Sourcing at MAGIC: Focus on Vietnam


Vietnam Pavilion at Sourcing at MAGIC

At the vast Sourcing at MAGIC show, held at the Las Vegas Convention Center, it was around the world in more than 2,000 booths, not around the world in 80 days.

Companies from China, Pakistan, India, Bangladesh, Vietnam, Mexico, Peru, Guatemala, Colombia, Ethiopia, Kenya, Madagascar, Turkey and the United States were among the approximately 40 countries represented in the apparel side of the show in the North Hall and the footwear side of the show in the South Hall.

Every season, the Sourcing show shines a spotlight on a different country, which this August was Vietnam. The Vietnam Pavilion—with 40 booths—was trying to play up its vast array of factories, which have been growing rapidly over the past decade. Several big U.S. companies source there, with Vietnam now being the No. 2 supplier of apparel to the United States.

But it was China that dominated the show, representing some 70 percent of all the booths at the events, held Aug. 13–16.

The section for Chinese booths was so extensive that the apparel side was divided up by categories: Denim, Intimates, Bottoms, Dress It Up, Children and Outerwear.

This was the first time that Tontex Fashion, a 12-year-old company from Guangzhou, China, participated in the show. Even though 70 percent of its business is with U.S. companies, the Chinese venture wanted to develop more direct contacts with customers in the United States. Previous customers included Charlotte Russe, Pepe Jeans and Vanilla Star. “In the past, we have gotten our business from an agent,” said Sylvia Tan, the company’s sales manager. “We want to work directly with customers in the United States. That is our working target.”
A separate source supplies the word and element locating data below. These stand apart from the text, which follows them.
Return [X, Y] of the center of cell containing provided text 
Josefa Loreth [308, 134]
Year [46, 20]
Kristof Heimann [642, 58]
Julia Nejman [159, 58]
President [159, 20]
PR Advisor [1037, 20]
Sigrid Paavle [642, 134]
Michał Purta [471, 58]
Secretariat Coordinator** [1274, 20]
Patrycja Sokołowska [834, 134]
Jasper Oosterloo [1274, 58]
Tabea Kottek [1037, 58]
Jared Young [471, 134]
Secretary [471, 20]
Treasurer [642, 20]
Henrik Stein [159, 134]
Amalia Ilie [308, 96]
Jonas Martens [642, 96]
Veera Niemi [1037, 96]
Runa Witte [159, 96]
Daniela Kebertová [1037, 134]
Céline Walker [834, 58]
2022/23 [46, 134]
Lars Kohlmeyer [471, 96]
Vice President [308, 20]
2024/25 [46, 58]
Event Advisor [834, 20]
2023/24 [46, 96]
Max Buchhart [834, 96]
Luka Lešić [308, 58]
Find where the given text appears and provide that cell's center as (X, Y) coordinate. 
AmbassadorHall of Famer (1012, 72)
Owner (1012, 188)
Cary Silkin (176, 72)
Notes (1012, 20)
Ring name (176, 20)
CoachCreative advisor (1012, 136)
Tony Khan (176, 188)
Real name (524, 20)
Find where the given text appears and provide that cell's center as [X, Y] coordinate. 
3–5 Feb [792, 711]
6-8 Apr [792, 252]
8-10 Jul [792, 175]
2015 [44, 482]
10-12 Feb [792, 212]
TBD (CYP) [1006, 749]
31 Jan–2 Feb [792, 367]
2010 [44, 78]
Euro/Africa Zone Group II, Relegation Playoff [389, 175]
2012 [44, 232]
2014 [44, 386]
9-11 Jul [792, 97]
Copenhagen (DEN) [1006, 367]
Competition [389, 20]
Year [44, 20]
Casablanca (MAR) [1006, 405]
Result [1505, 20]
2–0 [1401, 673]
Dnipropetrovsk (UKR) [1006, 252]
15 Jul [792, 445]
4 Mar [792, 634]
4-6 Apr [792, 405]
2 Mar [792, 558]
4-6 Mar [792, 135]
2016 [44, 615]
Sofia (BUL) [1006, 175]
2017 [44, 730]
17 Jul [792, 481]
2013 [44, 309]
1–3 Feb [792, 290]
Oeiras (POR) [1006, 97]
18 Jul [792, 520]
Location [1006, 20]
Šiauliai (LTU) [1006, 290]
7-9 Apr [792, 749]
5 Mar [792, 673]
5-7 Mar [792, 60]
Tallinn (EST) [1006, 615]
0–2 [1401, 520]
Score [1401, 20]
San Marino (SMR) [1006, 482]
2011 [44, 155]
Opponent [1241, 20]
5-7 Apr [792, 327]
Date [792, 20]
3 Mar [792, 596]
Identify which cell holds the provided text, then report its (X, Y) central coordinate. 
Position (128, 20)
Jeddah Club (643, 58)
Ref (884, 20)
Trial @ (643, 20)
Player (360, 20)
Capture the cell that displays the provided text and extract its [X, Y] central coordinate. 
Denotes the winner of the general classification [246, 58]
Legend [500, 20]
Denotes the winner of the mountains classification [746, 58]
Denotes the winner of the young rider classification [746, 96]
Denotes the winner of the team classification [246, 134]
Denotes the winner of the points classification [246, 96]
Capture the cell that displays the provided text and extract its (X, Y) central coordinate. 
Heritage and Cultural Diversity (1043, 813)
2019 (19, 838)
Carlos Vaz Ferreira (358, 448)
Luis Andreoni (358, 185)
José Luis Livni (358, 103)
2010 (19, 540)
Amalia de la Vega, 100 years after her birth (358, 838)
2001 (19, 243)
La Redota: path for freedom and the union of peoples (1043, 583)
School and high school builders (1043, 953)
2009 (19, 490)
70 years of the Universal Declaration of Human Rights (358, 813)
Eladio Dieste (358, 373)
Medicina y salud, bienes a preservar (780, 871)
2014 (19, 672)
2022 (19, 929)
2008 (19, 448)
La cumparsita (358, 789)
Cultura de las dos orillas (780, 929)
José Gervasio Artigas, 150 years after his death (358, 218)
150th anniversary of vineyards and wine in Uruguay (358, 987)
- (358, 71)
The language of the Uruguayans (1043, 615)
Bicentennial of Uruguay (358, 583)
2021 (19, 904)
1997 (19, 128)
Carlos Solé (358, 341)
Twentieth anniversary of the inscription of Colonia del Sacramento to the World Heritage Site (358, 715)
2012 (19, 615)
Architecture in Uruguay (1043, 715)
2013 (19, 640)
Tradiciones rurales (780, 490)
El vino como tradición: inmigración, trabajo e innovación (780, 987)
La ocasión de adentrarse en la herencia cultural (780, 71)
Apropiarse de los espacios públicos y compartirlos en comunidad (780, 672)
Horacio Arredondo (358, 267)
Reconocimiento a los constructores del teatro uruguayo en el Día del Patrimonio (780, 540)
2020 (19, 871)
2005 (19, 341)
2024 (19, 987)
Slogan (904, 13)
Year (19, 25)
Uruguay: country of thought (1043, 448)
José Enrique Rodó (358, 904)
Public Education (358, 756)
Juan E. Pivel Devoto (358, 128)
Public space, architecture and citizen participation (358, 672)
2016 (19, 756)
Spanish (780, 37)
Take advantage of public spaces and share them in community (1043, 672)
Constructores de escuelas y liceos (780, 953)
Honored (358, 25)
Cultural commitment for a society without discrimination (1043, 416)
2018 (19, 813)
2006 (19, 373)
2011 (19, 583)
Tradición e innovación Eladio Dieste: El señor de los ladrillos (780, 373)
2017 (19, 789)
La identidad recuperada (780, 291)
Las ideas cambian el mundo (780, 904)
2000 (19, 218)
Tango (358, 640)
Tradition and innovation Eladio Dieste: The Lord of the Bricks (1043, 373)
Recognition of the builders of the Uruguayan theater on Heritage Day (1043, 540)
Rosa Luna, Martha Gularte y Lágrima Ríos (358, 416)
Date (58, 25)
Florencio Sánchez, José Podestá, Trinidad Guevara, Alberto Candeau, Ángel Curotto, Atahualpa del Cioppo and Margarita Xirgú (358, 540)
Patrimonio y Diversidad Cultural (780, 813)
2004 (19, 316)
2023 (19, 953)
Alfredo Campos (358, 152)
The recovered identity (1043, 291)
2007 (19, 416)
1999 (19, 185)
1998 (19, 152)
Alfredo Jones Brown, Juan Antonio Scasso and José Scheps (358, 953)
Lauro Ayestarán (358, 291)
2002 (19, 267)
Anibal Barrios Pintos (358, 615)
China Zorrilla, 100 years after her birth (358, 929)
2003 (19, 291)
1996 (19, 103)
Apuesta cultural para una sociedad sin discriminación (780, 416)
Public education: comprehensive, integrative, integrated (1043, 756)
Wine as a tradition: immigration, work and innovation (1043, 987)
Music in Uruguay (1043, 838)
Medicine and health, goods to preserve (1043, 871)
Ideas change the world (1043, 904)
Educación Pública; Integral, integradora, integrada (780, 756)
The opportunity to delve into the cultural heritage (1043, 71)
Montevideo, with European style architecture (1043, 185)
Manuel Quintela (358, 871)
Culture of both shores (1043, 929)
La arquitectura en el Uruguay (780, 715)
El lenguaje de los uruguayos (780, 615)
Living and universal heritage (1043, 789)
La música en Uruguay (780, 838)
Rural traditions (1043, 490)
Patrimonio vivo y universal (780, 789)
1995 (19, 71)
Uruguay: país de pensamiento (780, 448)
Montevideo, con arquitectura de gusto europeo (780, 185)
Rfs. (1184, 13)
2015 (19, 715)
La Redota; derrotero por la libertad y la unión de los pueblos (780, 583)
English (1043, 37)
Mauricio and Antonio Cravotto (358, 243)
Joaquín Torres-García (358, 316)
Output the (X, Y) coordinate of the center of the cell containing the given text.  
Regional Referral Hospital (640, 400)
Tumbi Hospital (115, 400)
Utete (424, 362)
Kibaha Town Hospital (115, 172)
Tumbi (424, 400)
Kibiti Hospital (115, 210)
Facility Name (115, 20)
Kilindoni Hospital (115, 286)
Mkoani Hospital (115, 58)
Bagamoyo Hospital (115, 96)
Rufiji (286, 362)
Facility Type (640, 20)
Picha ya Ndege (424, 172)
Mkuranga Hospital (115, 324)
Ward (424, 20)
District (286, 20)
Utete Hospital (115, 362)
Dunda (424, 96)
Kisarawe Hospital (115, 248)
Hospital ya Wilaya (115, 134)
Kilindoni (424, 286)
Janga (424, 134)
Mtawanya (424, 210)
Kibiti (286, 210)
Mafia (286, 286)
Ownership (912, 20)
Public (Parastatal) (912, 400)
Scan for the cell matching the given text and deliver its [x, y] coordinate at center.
Tontex, with two factories and 200 workers, specializes in making denim jeans and doing various washes and treatments to pants. Basic styles wholesale for $6 to $7, and pieces that have better fabric and more embroidery and washes go for $8 to $12.

In the first few days, Tan and her colleague had seen about 10 companies from California, New York and Canada. Some left sample inquiries for the company, whose minimums are 500 pieces.

Shishir Kapoor of MLK Exports is a consistent exhibitor at the show. His company, in Lucknow, India, started out nearly 13 years ago with only two sewing machines and a handful of workers. Now it has 250 machines and 400 full-time workers as well as employing 3,000 workers who hand embroider women’s clothing in their homes.

This is the only sourcing show that Kapoor and his brother Sharad attend. Last August, the two brothers landed an order for 35,000 pieces. “The last show was good, and this show is good, so far,” Shishir Kapoor said. “We think we have a different product. Few people do these handwork pieces.”

Most of MLK Exports’ styles are white tops and dresses accented with white embroidery as well as other vividly colored embroidery. Wholesale prices range from $6 to $50.

This was the second time that Wilson Avalos, president of The Common Link, was attending the show. Based in Los Angeles, The Common Link connects the apparel market with a global supply chain and helps clothing manufacturers develop their products. Avalos represents factories in Mexico, Guatemala, the United States and Brazil.

His goal has been to meet new customers. Last February, he made several contacts and one turned out to be a solid customer. He was hoping to do better at this second show. “It is all about showing up and having a presence,” he said. “People want to know you are a solid guy.”